**YOUR TASK**
Pick up the piece about the East Finchley archer statue where it stops and continue it.

**TEXT SECTION**
========================================
It seems that this is a year
for anniversaries. Our local volunteer-run
newspaper is celebrating twenty years of reporting on East Finchley, and
the London
Underground is now 150 years old. You don’t have to look very far to spot
the link between the two.
For over seventy years, the iconic
archer
statue has overlooked the Tube station and the suburb, becoming the symbol
of East Finchley. ‘Archie’ has inspired the
names of our local paper and the
new free school, features on the benches on the High Road and even
represented the London Borough of Barnet on one of a series of 2012 Olympics commemorative
pin-badges.
“Brilliantly sited,
fantastically realised, impishly styled and enduringly relevant, the archer
sums up pretty much everything worth celebrating about the Underground,” says
blogger Ian Jones, whose study
of the Tube’s “finest features, sensations and oddities” has become an
online hit.
========================================
**LISTING**

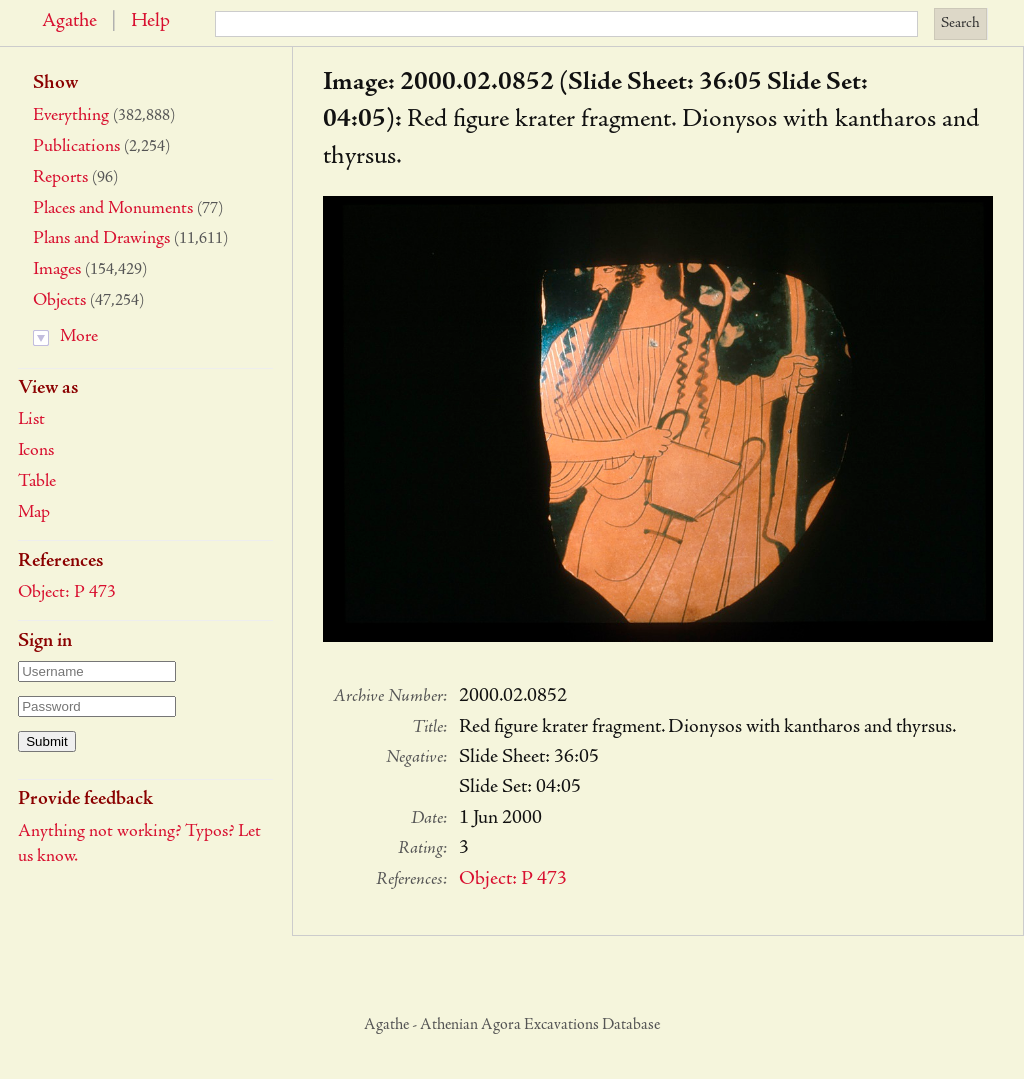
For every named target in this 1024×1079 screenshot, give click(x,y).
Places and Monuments (113, 209)
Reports (60, 178)
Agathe (69, 22)
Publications (76, 147)
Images (57, 270)
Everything (71, 116)
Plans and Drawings (101, 239)
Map (34, 513)
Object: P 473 (67, 593)
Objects (59, 301)
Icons (36, 451)
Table (37, 482)
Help (150, 22)
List (31, 420)
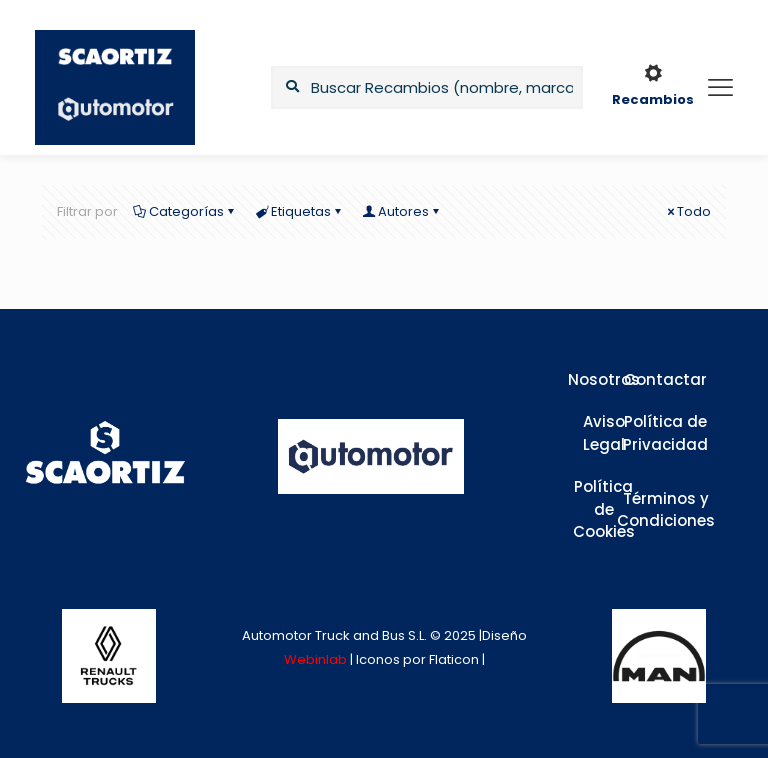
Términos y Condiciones (666, 510)
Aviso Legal (604, 433)
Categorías (185, 211)
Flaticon (454, 659)
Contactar (665, 379)
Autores (402, 211)
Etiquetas (299, 211)
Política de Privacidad (665, 433)
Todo (687, 211)
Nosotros (604, 379)
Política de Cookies (604, 509)
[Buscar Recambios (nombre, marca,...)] (427, 87)
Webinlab (317, 659)
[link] (109, 656)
========================================
**THE REPLY**
There has been a station at
East Finchley since 1867, when a railway
linking Finsbury Park and Edgware opened. This later had branch lines to
High Barnet and Alexandra
Palace added and came
under the control of London Transport in the 1930s, when the plan was to
electrify the railway and make it a part of the Northern Line. This was just a
part of the Northern
Heights plan, under which the line would also be extended north from
Edgware, from which trains would be able to run trains south via both Highgate
and Golders Green. Highgate station was to become a multi-level station with
the original (and still
visible) ground-level platforms being used as well as new underground ones.
To facilitate this, East Finchley needed to have four platforms as trains would
be running south at both ground level and in the tunnel which was being
extended north from Archway, the Northern Line’s original terminus (which was originally
called Highgate but had its name changed in 1939 to avoid confusion with
Highgate station).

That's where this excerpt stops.